Панюшкин молча выдвинул ящик стола, взял запечатанный конверт и протянул его следователю.
— Прошу!
Колчанов вскрыл конверт, вынул небольшой листок бумаги и прочел вслух:
— «Коля Верховцев столкнул Андрея Большакова, приняв его за Виктора Горецкого». Ну что ж, Николай Петрович, поздравляю! Ответы сошлись. А как вы пришли к такому результату?
— Да не просто! — Панюшкин махнул рукой. — Мне, как и вам, пришлось по этому поводу со многими побеседовать. А потом я поговорил с Колей, он сказал мне, что хотел удрать от Горецкого, но не получилось. Тогда он столкнул его с обрыва, думая, что внизу достаточно снега, чтобы тот упал без повреждений... А что Коля на самом деле столкнул Большакова, я уже догадался сам.
Где-то над Тихим океаном уже стоял ясный холодный день, и белесые волны перекатывались лениво и размеренно, как мышцы под шкурой великана... А здесь только начиналось утро.
Маяк, четко выделявшийся среди деревянных изб, постепенно светлел и из тускло-голубого становился розовым. А когда холодное солнце брызнуло из-за пологих снежных холмов, он вспыхнул и сделался красным, будто раскалился.
В громадной куртке и валенках Панюшкин торопился по льду Пролива к тому месту, где должен был приземлиться самолетик. Он бежал, поминутно взглядывая вверх, как бы сверяя по снижающемуся самолетику место посадки. За ним торопился следователь.

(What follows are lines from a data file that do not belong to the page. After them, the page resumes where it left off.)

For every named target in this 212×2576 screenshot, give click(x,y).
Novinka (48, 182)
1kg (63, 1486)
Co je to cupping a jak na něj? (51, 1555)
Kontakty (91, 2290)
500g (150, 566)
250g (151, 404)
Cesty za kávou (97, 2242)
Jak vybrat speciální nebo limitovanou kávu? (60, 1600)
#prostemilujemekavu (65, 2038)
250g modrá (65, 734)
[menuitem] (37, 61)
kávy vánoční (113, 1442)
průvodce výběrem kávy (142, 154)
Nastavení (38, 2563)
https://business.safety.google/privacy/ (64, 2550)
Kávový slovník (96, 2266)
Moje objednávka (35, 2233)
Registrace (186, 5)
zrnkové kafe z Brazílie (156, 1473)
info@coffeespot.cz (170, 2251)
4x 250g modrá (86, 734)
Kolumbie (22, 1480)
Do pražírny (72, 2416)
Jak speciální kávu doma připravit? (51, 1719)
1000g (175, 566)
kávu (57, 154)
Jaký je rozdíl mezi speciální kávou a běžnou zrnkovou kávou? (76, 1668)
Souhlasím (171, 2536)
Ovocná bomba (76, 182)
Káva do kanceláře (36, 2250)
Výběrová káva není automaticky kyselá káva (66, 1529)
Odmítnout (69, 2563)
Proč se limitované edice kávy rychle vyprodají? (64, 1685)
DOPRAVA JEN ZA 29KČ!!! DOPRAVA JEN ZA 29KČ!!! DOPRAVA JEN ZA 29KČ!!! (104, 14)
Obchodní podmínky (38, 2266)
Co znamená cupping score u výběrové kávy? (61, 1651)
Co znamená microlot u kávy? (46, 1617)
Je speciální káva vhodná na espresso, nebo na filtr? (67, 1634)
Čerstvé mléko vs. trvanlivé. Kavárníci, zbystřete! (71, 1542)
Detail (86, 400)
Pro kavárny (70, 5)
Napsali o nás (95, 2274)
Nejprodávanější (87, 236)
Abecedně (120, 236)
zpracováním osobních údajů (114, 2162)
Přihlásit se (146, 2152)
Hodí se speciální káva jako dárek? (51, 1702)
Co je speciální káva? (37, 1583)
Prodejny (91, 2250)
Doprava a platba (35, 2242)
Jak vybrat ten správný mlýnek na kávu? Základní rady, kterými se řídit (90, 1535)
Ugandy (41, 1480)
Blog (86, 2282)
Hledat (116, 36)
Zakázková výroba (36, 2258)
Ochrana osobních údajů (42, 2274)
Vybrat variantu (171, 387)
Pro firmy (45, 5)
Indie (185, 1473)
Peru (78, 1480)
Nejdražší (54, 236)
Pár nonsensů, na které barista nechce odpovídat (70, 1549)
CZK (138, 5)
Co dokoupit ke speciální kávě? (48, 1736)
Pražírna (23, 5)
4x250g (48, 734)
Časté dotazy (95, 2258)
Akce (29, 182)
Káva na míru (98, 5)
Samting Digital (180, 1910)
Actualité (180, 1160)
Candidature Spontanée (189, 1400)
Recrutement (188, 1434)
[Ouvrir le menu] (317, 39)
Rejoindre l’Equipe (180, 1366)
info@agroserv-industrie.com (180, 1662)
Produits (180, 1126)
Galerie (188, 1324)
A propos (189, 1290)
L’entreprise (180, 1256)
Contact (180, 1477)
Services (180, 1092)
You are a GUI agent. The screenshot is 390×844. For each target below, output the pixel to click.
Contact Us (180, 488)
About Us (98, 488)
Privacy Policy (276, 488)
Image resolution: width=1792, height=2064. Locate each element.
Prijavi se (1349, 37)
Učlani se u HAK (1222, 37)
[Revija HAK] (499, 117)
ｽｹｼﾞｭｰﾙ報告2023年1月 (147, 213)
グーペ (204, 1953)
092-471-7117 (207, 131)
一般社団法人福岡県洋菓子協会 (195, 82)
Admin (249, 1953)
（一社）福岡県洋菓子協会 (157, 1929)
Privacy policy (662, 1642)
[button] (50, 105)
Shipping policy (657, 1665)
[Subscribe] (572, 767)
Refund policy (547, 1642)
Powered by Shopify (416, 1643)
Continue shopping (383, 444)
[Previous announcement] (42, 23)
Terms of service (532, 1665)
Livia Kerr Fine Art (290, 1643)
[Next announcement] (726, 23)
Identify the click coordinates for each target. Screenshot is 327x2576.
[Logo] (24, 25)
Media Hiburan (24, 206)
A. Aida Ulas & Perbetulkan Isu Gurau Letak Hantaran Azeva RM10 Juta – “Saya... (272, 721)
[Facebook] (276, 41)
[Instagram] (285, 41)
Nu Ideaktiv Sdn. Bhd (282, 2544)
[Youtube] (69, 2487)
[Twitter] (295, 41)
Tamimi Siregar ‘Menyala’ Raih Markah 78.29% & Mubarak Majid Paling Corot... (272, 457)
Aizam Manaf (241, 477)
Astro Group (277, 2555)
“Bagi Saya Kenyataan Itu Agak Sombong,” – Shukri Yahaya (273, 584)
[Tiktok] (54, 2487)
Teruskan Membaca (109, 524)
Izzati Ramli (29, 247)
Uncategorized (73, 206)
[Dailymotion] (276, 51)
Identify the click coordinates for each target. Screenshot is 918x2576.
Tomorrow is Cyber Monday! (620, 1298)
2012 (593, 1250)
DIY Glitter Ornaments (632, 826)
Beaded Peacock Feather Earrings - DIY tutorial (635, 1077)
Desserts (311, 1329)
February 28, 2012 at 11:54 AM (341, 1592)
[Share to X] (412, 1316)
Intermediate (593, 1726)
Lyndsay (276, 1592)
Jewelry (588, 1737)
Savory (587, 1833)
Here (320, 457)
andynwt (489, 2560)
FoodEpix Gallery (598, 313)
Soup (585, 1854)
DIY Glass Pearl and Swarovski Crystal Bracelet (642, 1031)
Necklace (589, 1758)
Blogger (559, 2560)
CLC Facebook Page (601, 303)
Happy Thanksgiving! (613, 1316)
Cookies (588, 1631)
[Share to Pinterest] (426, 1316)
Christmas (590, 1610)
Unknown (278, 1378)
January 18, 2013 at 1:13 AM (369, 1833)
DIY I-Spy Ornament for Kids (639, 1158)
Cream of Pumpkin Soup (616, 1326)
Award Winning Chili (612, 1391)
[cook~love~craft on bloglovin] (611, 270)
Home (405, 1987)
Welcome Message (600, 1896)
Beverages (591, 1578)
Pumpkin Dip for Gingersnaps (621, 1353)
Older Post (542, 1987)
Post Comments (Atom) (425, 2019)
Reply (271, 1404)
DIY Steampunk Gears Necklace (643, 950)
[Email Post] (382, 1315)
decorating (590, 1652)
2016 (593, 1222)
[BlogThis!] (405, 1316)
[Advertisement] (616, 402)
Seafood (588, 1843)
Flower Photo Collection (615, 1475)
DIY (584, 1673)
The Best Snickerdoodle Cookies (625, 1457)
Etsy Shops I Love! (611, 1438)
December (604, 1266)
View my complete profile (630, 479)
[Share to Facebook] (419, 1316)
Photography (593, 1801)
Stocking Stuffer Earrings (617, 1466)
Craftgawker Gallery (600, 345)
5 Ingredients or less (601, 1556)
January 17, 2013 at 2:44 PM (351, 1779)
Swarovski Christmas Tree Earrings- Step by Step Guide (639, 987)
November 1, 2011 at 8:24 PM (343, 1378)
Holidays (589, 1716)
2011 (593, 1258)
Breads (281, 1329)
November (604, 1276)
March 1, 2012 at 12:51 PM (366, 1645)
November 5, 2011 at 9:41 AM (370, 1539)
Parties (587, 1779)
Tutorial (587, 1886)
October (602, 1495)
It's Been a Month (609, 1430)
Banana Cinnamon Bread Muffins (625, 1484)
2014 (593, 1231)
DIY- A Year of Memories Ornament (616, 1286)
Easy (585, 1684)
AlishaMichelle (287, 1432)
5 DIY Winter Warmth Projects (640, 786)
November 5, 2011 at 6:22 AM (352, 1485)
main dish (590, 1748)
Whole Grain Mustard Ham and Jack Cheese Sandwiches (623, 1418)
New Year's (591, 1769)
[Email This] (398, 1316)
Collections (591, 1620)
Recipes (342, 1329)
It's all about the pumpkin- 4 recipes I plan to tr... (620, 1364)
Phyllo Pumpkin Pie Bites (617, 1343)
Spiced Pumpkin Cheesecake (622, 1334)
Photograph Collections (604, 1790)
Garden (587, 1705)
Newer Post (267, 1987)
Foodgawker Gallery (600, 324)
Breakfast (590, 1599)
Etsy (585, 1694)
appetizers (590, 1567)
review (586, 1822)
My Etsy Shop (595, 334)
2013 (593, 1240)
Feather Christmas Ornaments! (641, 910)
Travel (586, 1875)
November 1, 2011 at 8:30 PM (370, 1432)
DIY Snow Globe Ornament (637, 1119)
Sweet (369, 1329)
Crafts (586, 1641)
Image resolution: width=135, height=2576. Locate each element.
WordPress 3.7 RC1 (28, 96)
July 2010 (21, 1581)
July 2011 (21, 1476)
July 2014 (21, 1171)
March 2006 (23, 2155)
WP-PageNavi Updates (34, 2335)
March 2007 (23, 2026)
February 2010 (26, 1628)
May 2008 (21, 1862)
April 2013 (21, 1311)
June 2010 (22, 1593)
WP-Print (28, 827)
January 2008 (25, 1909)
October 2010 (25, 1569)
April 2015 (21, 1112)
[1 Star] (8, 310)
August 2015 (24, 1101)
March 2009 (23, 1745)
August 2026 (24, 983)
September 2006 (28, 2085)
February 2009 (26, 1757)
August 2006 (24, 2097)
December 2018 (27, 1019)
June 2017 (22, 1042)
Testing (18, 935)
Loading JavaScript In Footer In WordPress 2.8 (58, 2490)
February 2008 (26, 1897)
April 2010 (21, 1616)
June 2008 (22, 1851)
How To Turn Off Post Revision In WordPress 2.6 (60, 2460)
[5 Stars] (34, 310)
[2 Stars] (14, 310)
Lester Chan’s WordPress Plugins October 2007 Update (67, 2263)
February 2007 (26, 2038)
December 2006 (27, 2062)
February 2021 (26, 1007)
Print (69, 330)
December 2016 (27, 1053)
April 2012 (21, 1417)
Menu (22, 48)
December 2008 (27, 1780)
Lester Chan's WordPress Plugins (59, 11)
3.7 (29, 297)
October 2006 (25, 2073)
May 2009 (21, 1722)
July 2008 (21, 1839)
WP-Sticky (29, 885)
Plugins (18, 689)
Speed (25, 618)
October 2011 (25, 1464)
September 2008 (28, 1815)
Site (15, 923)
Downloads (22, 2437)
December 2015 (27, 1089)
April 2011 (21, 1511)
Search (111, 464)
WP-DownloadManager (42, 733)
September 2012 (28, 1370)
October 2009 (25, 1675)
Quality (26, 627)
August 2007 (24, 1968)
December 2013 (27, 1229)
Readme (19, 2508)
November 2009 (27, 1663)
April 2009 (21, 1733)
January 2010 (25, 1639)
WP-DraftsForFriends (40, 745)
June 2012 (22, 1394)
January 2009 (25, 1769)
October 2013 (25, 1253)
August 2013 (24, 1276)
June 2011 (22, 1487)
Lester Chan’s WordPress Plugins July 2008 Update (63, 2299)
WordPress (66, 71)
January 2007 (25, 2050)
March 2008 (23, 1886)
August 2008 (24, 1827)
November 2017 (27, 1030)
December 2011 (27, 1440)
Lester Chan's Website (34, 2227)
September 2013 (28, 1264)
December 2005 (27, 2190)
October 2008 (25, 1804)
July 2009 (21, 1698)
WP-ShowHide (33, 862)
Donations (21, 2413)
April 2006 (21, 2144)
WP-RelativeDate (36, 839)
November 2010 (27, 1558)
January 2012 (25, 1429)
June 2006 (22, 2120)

Когда самолет, пробежав по укатанной тягачами посадочной полосе, остановился, обдав снежной пылью Панюшкина и Колчанова, из-за холма показался Горецкий. Он был не один — рядом шла Нина. Они подошли к самолету и молча остановились.
— Ну что, Николай Петрович, — нарушил молчание Горецкий, — не поминайте лихом.
— Постараюсь, — усмехнулся Панюшкин.
— Авось вернусь...
— Не надо, — сказал Панюшкин. — Никого не застанешь. Через полгода здесь останутся человек пять: смотрители маяка и обслуга перекачивающей станции...
— Надо же, еще не уехал, а уже вернуться хочется, — озадаченно проговорил Горецкий. — Даже не к людям, к этим вот местам...
— К местам возвращайтесь, — сказал Колчанов. — Местам этим вы ничего плохого не сделали. Нет у них на вас зла... — И он первым шагнул к самолету.